Foreign Equities: the contrarian alternative…
Foreign equities seem to have become one of the most contrarian of all asset classes today. Everybody wants to be invested in the US due to the slowdown in emerging markets and the uncertainties in Europe and Japan. People are getting more and more greedy on US stocks and you know the consequences: they get bid up and trade today at dangerous levels that are not justified by superior economics; opposite of that earnings seem to be at best flattening. This valuation does not reflect the reality and is artificially high partly due to this high foreign demand.
Foreign equities suffer today the opposite issue. Since investors are selling their European and Emerging market equities to reallocate to the US, they are likely to be undervalued relative to the US. The cash outflow has been so strong that in many cases their valuations are getting attractive even on an absolute basis.
Today the MSCI Europe Small Cap (NASDAQ:IEUS) trades at 19 times its earnings and only 15 times its next year's earnings. To put that into perspective, the MSCI USA Small Cap (NYSEARCA:SMLF) trades today at 36 times its earnings.
The MSCI Europe Large Cap trade at about the same the same multiple as the small caps namely 20 trailing earnings and the MSCI Emerging Market (NYSEARCA:EEM) seem to provide great value today trading at only 13.8 times earnings.
In comparison, the MSCI USA Small Cap trades today at 36 times its earnings and the S&P at more than 25 times its earnings. Now I am not saying that the European and Emerging market equities should be trading at the same multiples as the US stocks; to some extent, the American equities deserve to trade at higher valuations, but is such a large difference justified?
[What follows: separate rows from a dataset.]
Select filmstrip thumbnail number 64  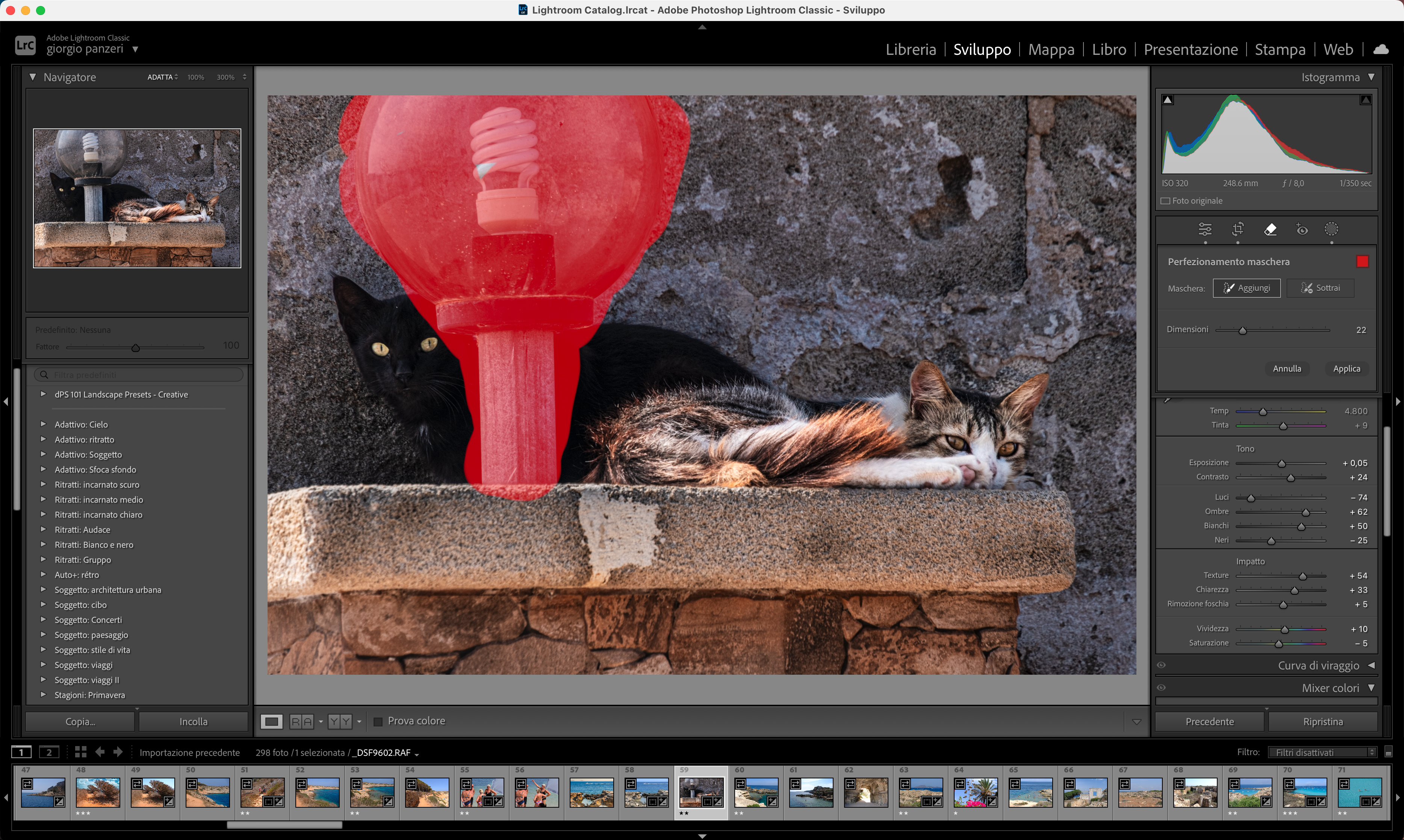click(x=976, y=792)
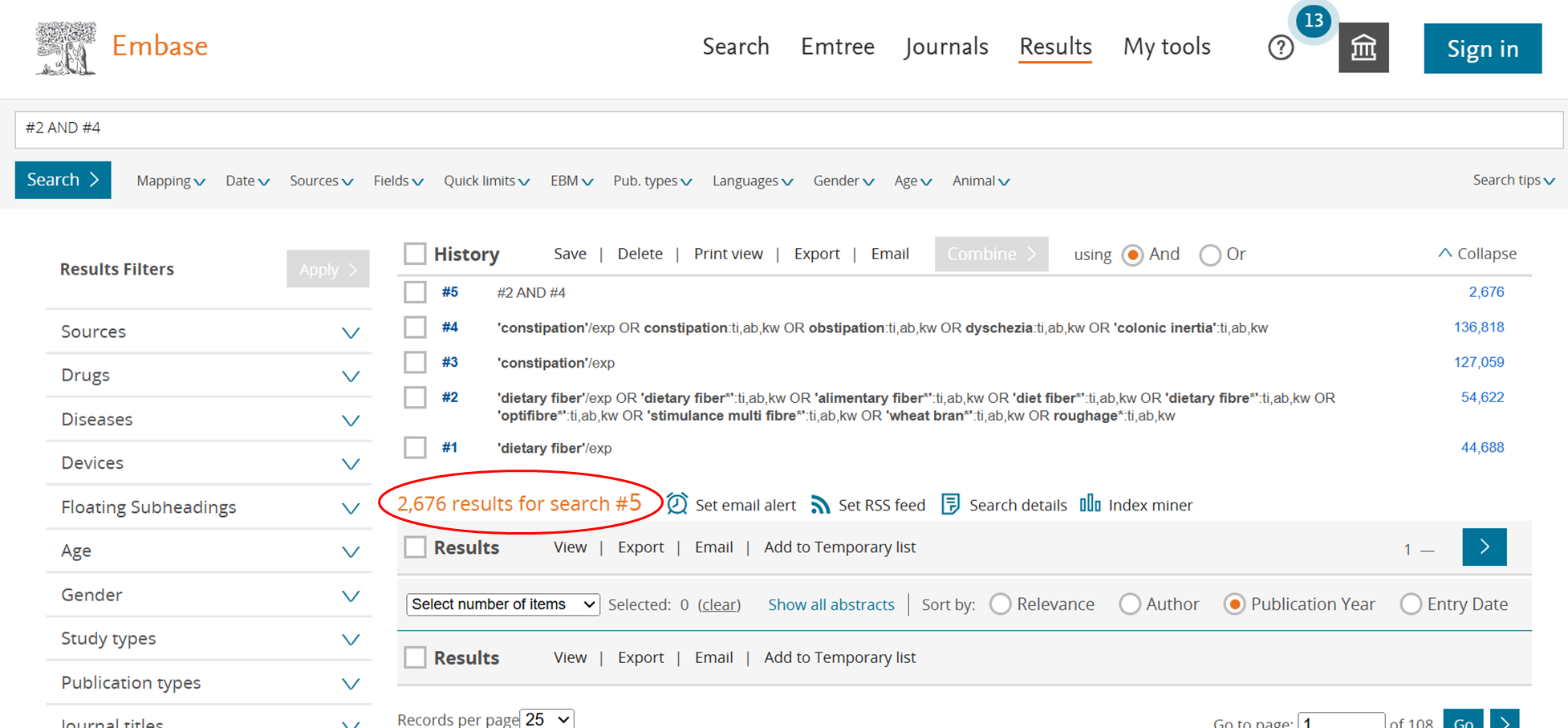Click Show all abstracts link

831,604
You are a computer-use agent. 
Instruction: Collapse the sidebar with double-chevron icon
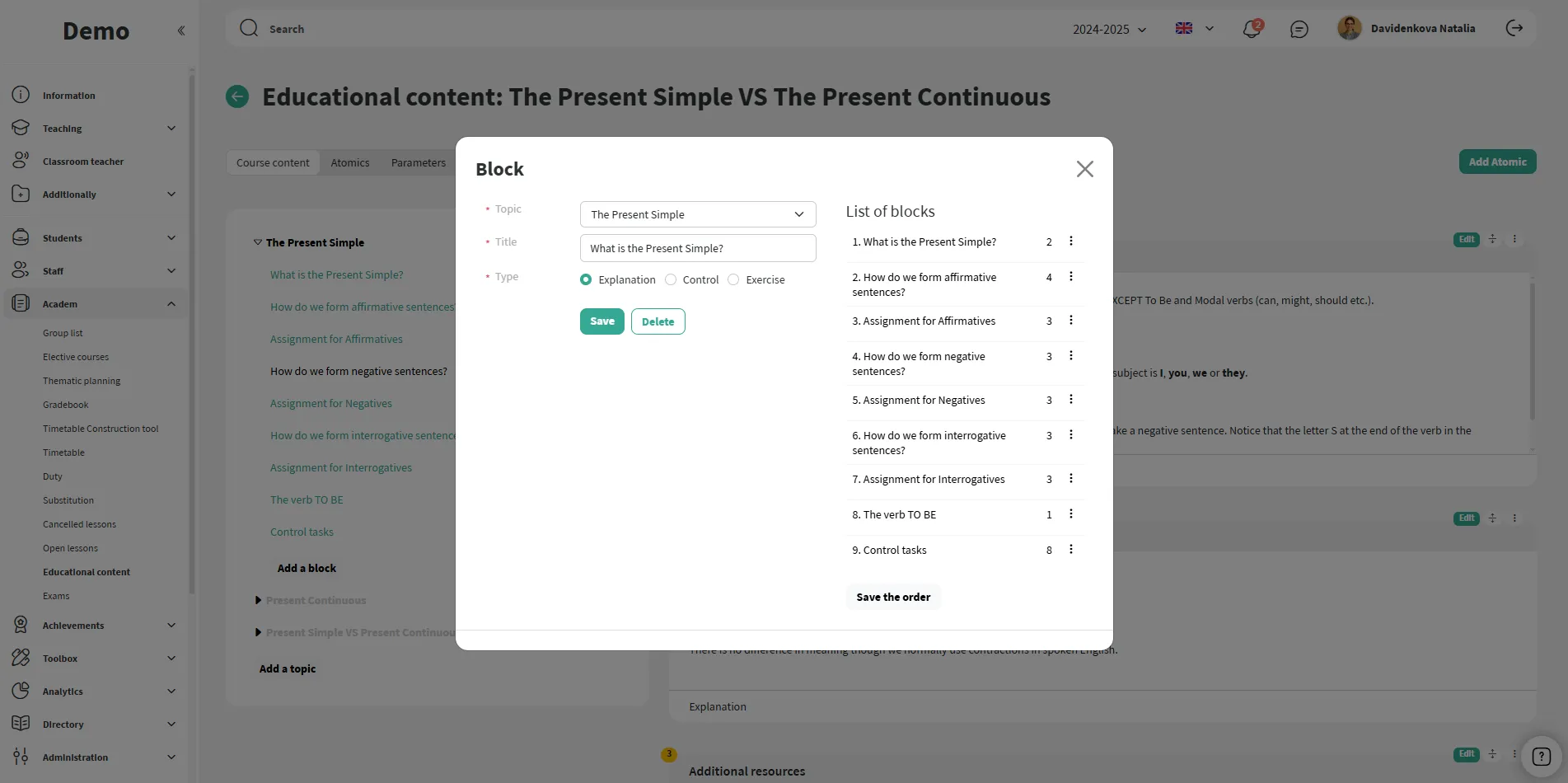pyautogui.click(x=181, y=31)
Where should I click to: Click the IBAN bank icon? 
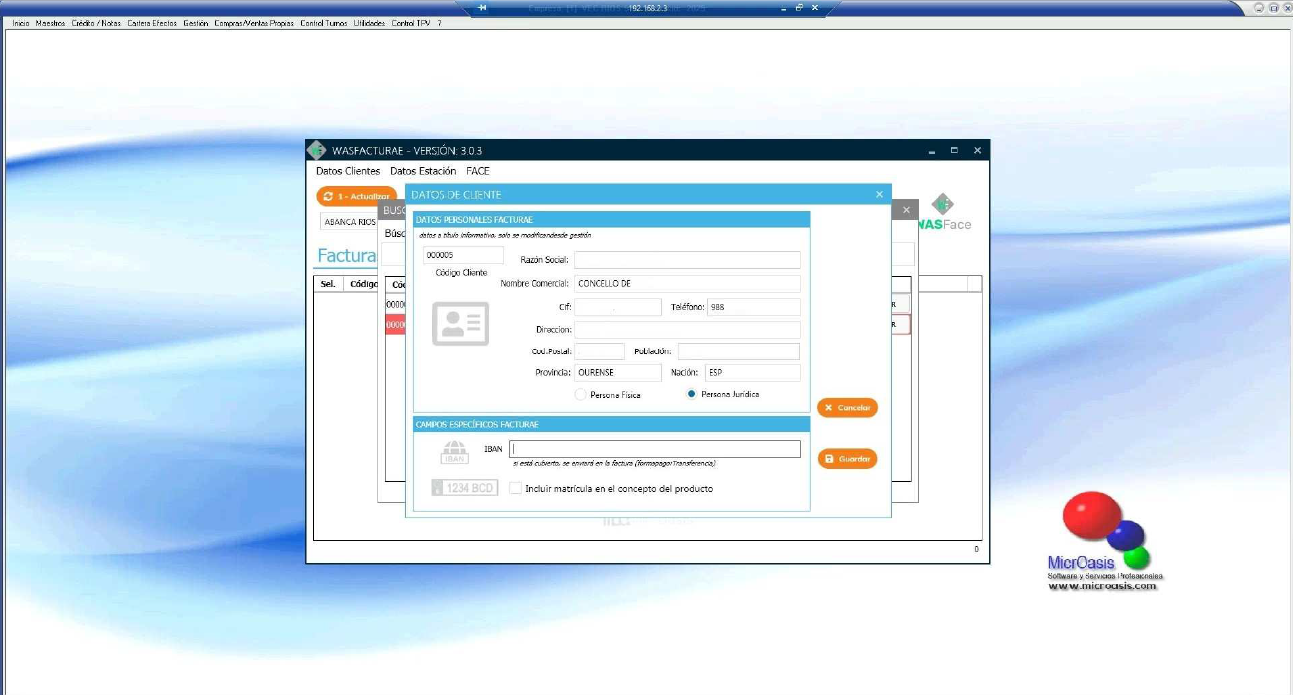coord(454,452)
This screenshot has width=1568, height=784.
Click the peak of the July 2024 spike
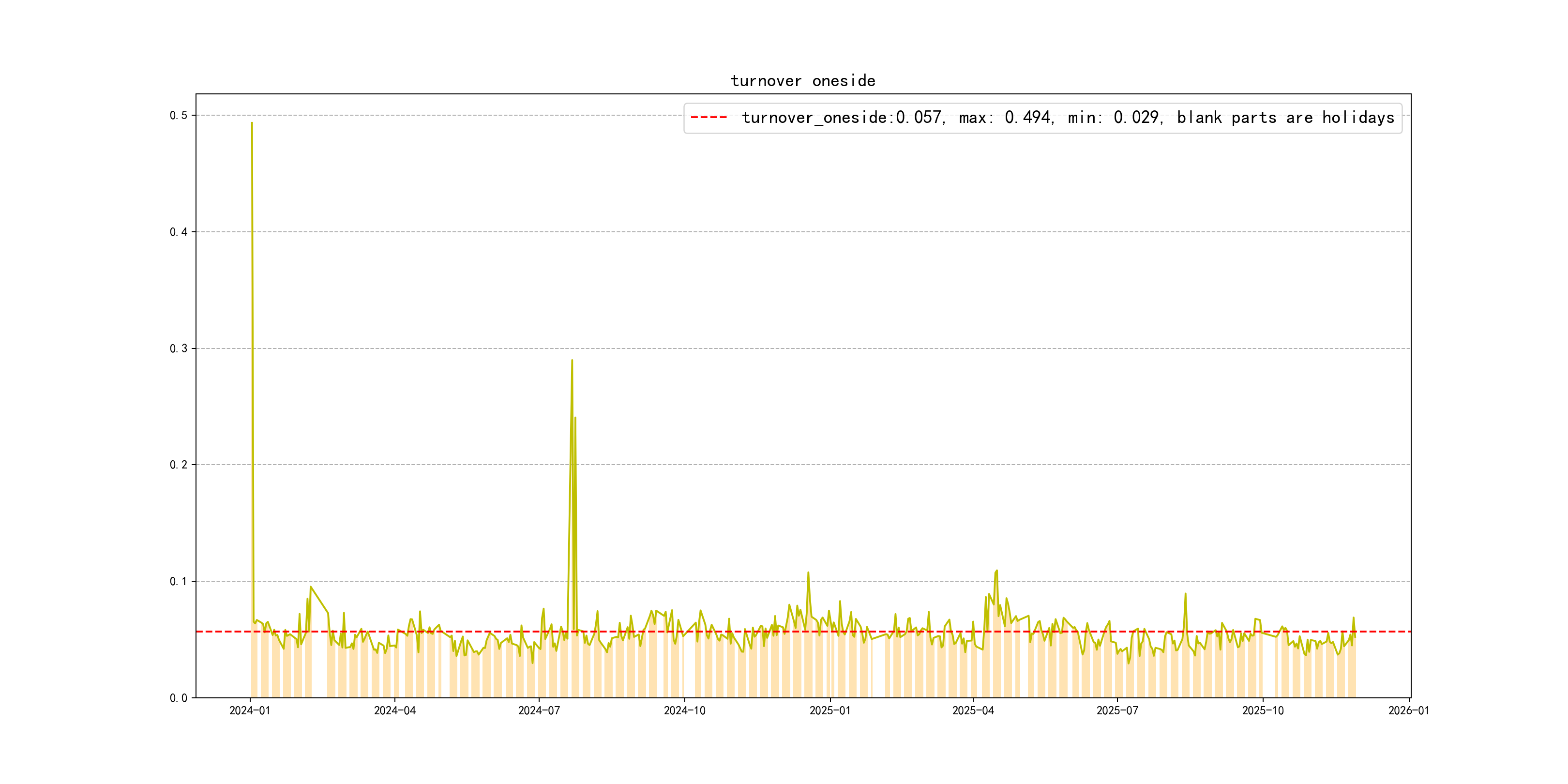click(572, 361)
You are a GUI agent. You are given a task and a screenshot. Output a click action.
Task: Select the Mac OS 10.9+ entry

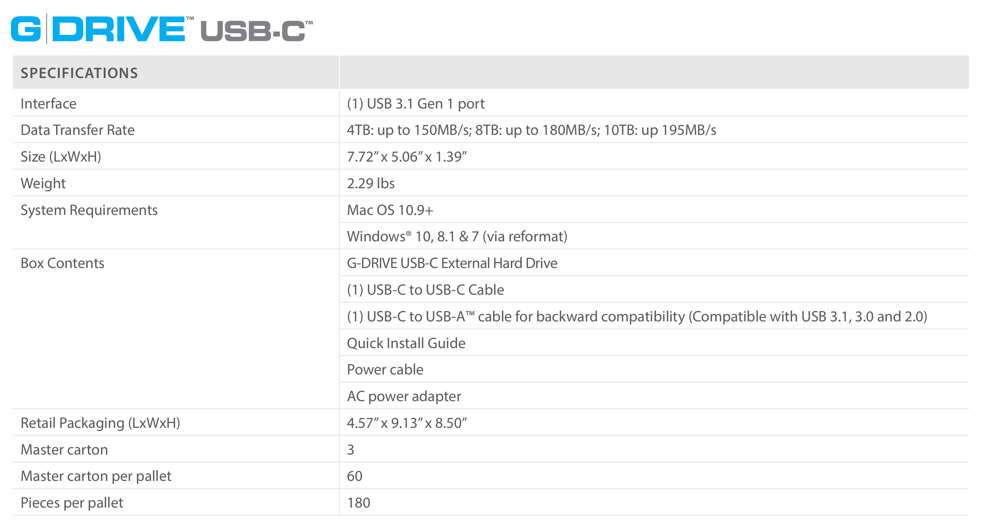click(x=390, y=210)
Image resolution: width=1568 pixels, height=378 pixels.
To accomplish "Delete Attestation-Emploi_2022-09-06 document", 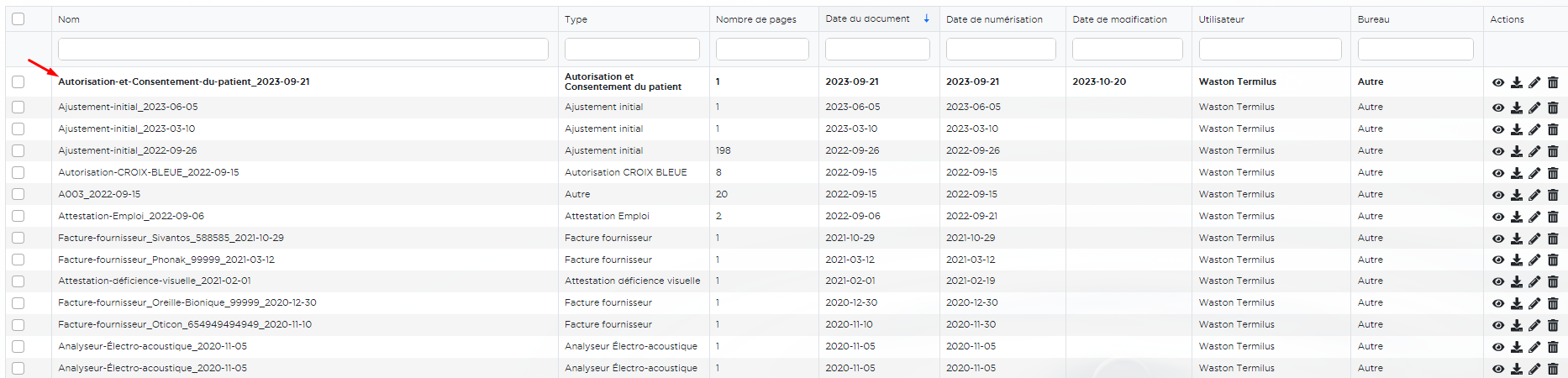I will (x=1553, y=217).
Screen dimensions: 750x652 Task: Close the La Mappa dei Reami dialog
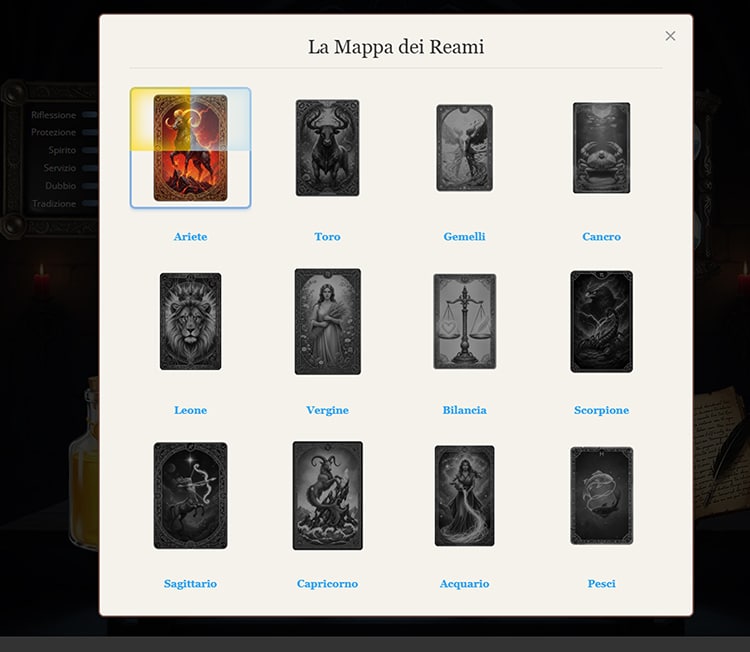click(x=670, y=36)
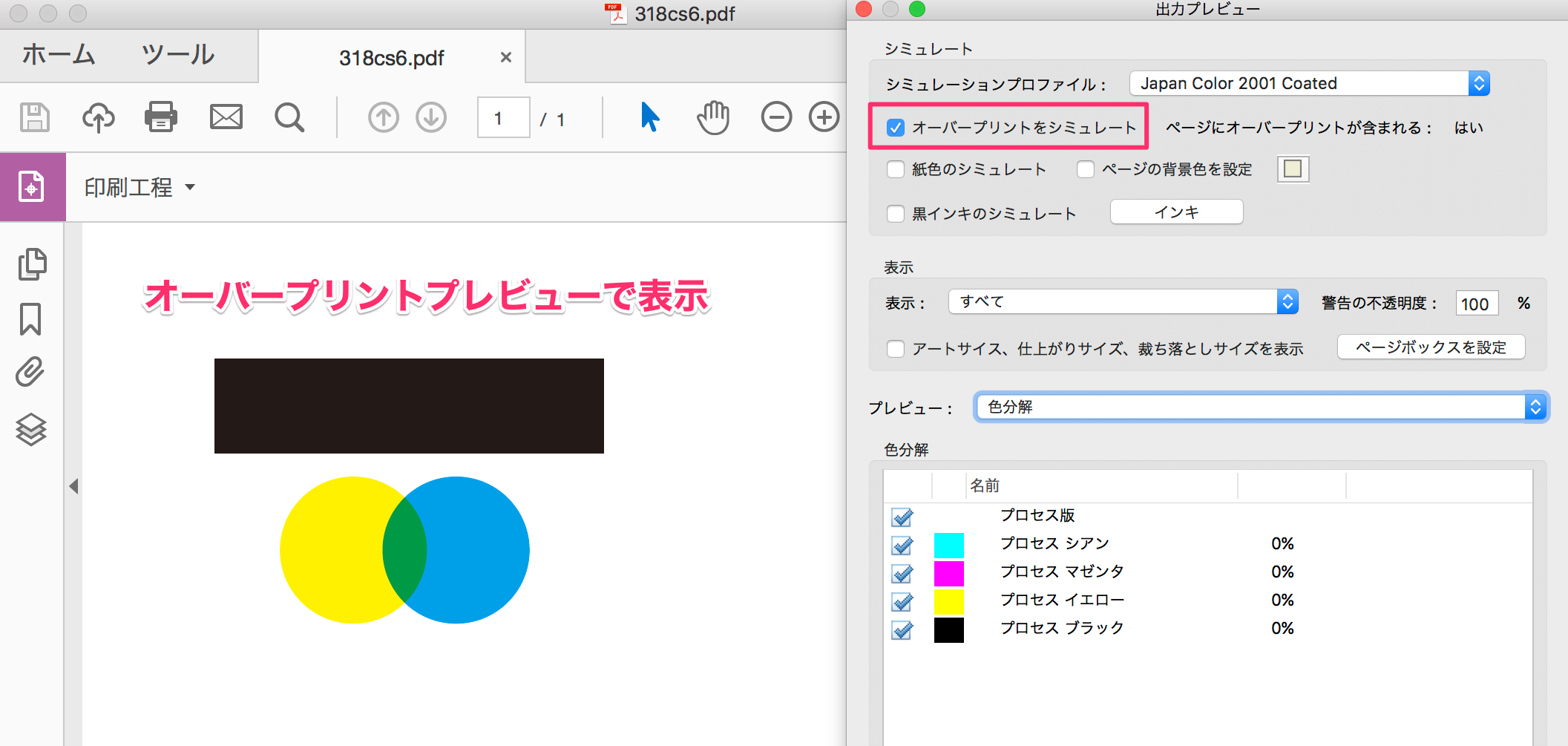Image resolution: width=1568 pixels, height=746 pixels.
Task: Click the ページボックスを設定 button
Action: tap(1431, 347)
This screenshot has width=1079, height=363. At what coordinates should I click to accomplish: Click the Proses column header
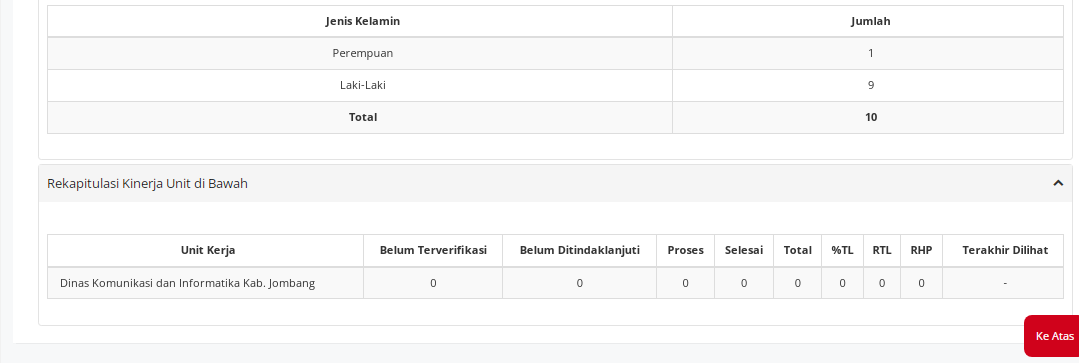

The investors that tend to outperform are the ones who move in the opposite direction of the crowd and buy assets when they offered at cheaper prices. In this case, perhaps investing in Europe could make sense when so much European money is getting transfered to the US. The US bull stock market has been abnormally long and asset prices are today getting expensive on a relative basis. I have no idea when the next bear market will start but at today's prices, the expected return do not seem to compensate investors for the risk undertaken. In my view, based on today's lower valuations, the European market provides higher expected returns and/or less downside risk.
Stay invested in the US market at all time, but not fully. When asset prices get very high and expected returns low, there is nothing wrong with allocating a larger portion in other cheaper assets including foreign stocks. In today's market environment, foreign equities have many positive attribute and are becoming more competitive with US stocks.
Be contrarian and invest outside of the US.
Disclosure: I/we have no positions in any stocks mentioned, and no plans to initiate any positions within the next 72 hours.
I wrote this article myself, and it expresses my own opinions. I am not receiving compensation for it (other than from Seeking Alpha). I have no business relationship with any company whose stock is mentioned in this article.